WHAT YOU HAVE TO DO: All entries must be transcribed without a single difference.

DATA SUPPLIED:
—————
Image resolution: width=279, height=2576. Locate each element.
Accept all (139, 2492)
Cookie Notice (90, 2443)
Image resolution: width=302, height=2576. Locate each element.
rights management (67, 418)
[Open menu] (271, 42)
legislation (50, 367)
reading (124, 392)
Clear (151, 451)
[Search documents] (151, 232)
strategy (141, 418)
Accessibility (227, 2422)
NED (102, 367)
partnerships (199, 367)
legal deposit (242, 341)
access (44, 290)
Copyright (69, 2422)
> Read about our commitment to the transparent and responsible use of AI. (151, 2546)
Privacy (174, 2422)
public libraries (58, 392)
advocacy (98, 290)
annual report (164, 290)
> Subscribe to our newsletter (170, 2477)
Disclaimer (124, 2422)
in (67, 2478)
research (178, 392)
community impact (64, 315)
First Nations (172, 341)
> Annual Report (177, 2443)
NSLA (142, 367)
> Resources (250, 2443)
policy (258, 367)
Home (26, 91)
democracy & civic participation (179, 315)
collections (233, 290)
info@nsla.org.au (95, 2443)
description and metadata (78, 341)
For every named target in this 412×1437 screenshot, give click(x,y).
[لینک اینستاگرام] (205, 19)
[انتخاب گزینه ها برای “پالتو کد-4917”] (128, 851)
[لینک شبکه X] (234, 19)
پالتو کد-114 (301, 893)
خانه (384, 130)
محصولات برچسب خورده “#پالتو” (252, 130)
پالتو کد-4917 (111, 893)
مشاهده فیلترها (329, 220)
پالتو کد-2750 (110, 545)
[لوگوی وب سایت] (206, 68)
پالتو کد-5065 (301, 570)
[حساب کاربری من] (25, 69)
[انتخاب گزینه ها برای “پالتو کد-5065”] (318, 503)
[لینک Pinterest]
—————
RESPONSE:
Image resolution: width=279, height=2576. Locate each element.
Accept all (139, 2492)
Cookie Notice (90, 2443)
Image resolution: width=302, height=2576. Locate each element.
rights management (67, 418)
[Open menu] (271, 42)
legislation (50, 367)
reading (124, 392)
Clear (151, 451)
[Search documents] (151, 232)
strategy (141, 418)
Accessibility (227, 2422)
NED (102, 367)
partnerships (199, 367)
legal deposit (242, 341)
access (44, 290)
Copyright (69, 2422)
> Read about our commitment to the transparent and responsible use of AI. (151, 2546)
Privacy (174, 2422)
public libraries (58, 392)
advocacy (98, 290)
annual report (164, 290)
> Subscribe to our newsletter (170, 2477)
Disclaimer (124, 2422)
in (67, 2478)
research (178, 392)
community impact (64, 315)
First Nations (172, 341)
> Annual Report (177, 2443)
NSLA (142, 367)
> Resources (250, 2443)
policy (258, 367)
Home (26, 91)
democracy & civic participation (179, 315)
collections (233, 290)
info@nsla.org.au (95, 2443)
description and metadata (78, 341)
For every named target in this 412×1437 screenshot, give click(x,y).
[لینک اینستاگرام] (205, 19)
[انتخاب گزینه ها برای “پالتو کد-4917”] (128, 851)
[لینک شبکه X] (234, 19)
پالتو کد-114 (301, 893)
خانه (384, 130)
محصولات برچسب خورده “#پالتو” (252, 130)
پالتو کد-4917 (111, 893)
مشاهده فیلترها (329, 220)
پالتو کد-2750 (110, 545)
[لوگوی وب سایت] (206, 68)
پالتو کد-5065 (301, 570)
[حساب کاربری من] (25, 69)
[انتخاب گزینه ها برای “پالتو کد-5065”] (318, 503)
[لینک Pinterest]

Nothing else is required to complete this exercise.